The idea is that we're all infested with thousands of tiny linguistic burrs which lodge in our psychological schemas and profoundly colour our view of the world - often in shades of sludgy, depressive grey. The habitual words and metaphors we use to describe our selves, experiences and emotions inevitably limit and ultimately shape those selves, experiences and emotions. If you're feeling 'over-burdened' as you 'plough away' at work before you 'get slaughtered' at weekends, no wonder that your day has a submissively miserable farmyard pall.
It was Rory Kinnear who reminded me of transformational language this week. No, sadly not over a chummy brandy and ginger backstage at the National; I simply saw his Hamlet, which is a masterclass in performative vocabulary. Every word is obsessively, precisely coined: immaculately chosen, bitterly revelled in, each speech visibly poisoning his skittish, scatting body syllable by syllable.
For Hamlet is the master of self-torture through articulacy, the prince of destructive NLP. He talks himself into tragedy. The sheer inventiveness and sensual impact of his rhetoric makes his nightmare state of Denmark so real that it transubstantiates from word to matter. His metaphors of death, decay and danger are so relentless that they actually materialise.

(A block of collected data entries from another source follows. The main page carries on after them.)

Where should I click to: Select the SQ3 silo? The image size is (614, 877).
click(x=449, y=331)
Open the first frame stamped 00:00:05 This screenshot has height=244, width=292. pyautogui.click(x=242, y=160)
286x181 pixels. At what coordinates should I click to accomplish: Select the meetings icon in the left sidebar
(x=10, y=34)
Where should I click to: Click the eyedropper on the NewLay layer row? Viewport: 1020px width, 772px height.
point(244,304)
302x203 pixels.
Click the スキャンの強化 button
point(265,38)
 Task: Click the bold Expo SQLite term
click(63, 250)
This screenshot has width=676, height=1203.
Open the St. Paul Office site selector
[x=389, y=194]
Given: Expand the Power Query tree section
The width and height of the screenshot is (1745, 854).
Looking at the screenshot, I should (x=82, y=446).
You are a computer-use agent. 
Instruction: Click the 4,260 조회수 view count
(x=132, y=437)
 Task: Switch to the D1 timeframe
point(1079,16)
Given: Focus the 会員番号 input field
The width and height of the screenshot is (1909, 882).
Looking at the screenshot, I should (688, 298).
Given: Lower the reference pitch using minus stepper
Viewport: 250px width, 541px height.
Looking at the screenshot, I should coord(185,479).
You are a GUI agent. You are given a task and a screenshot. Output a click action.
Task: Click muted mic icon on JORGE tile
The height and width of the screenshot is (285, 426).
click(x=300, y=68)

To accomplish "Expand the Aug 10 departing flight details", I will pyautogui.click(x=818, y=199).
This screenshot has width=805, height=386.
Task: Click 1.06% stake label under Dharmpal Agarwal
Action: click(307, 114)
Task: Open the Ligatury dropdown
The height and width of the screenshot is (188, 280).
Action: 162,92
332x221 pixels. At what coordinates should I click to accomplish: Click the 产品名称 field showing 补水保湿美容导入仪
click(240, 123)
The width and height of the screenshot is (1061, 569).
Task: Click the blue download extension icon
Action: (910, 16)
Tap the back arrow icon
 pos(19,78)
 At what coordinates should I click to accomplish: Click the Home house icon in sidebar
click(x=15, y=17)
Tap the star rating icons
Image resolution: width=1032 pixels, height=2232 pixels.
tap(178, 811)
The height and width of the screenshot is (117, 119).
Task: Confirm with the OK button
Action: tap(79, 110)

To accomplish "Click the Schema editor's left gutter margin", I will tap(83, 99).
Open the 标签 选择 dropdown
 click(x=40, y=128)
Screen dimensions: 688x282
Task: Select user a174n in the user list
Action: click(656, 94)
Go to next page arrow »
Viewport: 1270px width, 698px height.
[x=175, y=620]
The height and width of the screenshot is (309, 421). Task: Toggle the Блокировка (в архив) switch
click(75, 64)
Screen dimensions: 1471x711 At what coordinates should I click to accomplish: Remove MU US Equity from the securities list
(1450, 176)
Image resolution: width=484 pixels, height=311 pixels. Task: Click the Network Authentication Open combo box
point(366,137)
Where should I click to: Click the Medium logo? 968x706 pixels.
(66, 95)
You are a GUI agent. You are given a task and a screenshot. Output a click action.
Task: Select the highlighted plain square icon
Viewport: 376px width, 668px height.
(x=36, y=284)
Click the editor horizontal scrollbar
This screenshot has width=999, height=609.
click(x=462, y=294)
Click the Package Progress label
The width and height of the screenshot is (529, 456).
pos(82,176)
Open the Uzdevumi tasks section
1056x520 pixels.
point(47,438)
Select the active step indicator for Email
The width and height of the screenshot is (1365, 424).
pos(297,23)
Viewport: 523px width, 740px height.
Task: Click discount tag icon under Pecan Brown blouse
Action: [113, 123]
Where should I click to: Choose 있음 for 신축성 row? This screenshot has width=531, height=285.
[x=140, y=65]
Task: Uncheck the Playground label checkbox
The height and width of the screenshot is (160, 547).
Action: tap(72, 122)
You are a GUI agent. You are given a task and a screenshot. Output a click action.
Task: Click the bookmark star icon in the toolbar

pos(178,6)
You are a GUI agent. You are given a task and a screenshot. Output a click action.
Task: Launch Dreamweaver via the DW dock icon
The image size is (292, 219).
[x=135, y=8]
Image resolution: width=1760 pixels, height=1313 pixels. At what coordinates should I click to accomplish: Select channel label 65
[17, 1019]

His father becomes a pristine, revenging ghost. His uncle becomes a serpentine usurper. His lover becomes a maniac, his mother a whore and O, what a rogue and peasant slave am I. His world is one of mist and madness, hellfire and icy doubt, whatever the truth. This is Hamlet's play, and he's writing the script, and he'll enjoy every damn line of it, even if it is written in poison ink.
O God! God! How weary, stale, flat, and unprofitable Seem to me all the uses of this world! Fie on't, ah fie, 'tis an unweeded garden That grows to seed; things rank and gross in nature Possess it merely
Just listen to it. Who could resist sinking into that vowel-seeping bog?
It's worth thinking about; I've been catching my own descriptive cankers, and holding them up to the light. They're noticeably, bizarrely martial; just look at this post.
Hmmm. I'm not sure I want to be Fortinbras.